The administration has done its part to try to keep the mortgage machine dry from the floodwaters of foreclosure. The Making Home Affordable program, which provided mortgage servicers with incentives to make modifications, was one of the first programs the administration initiated, but it remains undermined by servicers that are either unwilling to participate or unable to do so because of the volume of loans in need of modification. As a result, the program has successfully modified loans in the thousands while the nation faces foreclosures in the millions.

Instead of attempting to chide these servicers into doing what's needed, the administration should revisit one of the Great Depression's most successful solutions.

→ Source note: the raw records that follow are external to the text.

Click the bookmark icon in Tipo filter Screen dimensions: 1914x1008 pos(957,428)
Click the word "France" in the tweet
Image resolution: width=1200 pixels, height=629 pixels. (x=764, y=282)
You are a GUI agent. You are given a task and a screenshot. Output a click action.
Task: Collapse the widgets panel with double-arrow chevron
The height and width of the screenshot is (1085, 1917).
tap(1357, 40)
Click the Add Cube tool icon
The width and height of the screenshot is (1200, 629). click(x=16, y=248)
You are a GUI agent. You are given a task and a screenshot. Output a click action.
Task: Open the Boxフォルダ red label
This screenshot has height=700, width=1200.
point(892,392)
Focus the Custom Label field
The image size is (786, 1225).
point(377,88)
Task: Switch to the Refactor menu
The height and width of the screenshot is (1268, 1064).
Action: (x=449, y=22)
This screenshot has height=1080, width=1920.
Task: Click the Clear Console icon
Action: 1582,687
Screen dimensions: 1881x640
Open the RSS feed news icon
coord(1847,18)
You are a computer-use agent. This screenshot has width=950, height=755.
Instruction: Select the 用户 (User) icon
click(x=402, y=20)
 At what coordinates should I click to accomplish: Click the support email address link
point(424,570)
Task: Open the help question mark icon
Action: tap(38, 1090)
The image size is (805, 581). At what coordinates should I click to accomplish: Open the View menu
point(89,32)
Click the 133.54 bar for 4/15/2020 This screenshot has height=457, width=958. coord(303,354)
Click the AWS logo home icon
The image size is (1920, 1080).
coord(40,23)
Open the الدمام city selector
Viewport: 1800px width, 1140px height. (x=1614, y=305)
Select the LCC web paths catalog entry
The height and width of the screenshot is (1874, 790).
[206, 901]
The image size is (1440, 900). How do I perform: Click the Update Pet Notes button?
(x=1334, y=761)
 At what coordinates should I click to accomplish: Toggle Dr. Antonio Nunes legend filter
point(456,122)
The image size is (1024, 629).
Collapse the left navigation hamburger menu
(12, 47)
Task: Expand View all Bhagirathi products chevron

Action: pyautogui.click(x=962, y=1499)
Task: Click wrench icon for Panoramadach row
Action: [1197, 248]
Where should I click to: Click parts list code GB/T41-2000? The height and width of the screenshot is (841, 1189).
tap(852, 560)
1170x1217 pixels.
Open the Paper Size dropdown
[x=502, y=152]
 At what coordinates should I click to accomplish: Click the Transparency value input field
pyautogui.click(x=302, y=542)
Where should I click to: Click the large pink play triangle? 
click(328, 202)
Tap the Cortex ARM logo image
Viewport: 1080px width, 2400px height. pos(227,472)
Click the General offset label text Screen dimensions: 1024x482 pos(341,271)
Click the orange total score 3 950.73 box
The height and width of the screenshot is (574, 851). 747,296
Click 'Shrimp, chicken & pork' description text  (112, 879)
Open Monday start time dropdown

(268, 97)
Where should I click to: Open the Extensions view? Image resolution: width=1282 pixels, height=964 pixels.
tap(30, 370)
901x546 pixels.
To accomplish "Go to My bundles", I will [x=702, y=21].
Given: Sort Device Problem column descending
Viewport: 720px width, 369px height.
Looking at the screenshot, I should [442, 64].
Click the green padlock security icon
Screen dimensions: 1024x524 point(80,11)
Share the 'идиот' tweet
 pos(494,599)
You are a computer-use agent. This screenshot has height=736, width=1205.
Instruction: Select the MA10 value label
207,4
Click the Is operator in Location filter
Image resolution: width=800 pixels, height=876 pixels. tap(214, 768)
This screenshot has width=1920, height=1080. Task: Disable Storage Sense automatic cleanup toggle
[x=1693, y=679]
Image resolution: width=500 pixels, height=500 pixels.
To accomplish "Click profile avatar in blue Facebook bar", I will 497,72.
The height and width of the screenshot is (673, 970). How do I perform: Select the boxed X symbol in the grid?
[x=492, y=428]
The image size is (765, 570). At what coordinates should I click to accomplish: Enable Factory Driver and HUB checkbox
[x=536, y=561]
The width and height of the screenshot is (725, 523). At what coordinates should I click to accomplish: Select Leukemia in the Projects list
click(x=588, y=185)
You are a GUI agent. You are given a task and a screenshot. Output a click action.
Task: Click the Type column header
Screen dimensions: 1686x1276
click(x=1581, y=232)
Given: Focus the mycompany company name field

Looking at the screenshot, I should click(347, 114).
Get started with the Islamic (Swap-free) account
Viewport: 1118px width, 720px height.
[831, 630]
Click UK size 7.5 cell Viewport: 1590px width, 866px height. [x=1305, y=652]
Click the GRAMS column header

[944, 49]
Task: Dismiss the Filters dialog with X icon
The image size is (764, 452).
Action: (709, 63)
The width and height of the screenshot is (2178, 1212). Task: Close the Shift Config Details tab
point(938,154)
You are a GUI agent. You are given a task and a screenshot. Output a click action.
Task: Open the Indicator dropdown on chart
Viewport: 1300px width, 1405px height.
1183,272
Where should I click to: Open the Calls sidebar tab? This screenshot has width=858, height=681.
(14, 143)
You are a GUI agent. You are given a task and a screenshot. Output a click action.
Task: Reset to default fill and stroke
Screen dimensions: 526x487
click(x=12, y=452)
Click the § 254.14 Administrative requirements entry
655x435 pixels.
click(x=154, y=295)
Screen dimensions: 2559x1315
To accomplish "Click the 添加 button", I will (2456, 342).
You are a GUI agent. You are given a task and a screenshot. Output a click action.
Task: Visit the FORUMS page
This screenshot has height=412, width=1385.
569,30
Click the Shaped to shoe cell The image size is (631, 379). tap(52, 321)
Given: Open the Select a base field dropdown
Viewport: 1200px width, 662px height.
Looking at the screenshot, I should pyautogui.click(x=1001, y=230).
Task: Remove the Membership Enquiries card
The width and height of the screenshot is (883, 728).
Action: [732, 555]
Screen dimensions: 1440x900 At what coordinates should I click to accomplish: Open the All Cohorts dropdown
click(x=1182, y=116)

At that time, the nation's housing market was racked with the same rash of foreclosures that exists today. In 1933, President Roosevelt signed into law the Home Owners' Loan Act, authorizing $200 million to set up the Home Owners' Loan Corp. with authority to issue $2 billion in tax-exempt bonds. These funds enabled the HOLC to buy delinquent loans from lenders and refinance them directly with consumers on flexible terms. Each loan situation was handled individually, including personal visits to prevent default. In just two years, the HOLC refinanced 20% of all qualifying mortgages.

The benefits of the HOLC were far-reaching. Approximately 800,000 homeowners were spared from foreclosure, and by taking these loans off the books of lenders, the HOLC shored up the balance sheets of thousands of lending institutions. The taxpayer was also a beneficiary, as when the HOLC liquidated itself in 1951, it did so at a slight profit.

In 1933, the government's initial investment into the program was $200 million; in today's dollars, that's roughly $3.3 billion, or less than 1% of the $700 billion authorized by the government for the Troubled Asset Relief Program. While we do not know how effective the Tarp will ultimately be in restoring our economy, the HOLC is a proven cure.

A year and a half ago, in the pages of American Banker, I advocated the renewal of the HOLC. Today, our need is even more pressing. The mortgage machine may be broken, but we have the tools to fix it. The revival of the HOLC can return it to a place where it can press on steadily, making quality loans to responsible homeowners, laying down the economic foundation of America.